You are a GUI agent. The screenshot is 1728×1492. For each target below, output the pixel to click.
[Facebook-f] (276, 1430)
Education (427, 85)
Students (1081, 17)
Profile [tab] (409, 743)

---

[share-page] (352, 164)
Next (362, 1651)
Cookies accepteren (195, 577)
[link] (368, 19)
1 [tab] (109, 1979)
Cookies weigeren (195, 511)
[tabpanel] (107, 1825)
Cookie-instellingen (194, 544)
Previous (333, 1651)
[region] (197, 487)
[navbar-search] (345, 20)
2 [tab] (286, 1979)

● **TASK DETAILS**
From the data above, output only the lines between the line containing "You are a GUI" and the line containing "Profile [tab] (409, 743)", inclusive, exactly as written.

● **RESPONSE**
You are a GUI agent. The screenshot is 1728×1492. For each target below, output the pixel to click.
[Facebook-f] (276, 1430)
Education (427, 85)
Students (1081, 17)
Profile [tab] (409, 743)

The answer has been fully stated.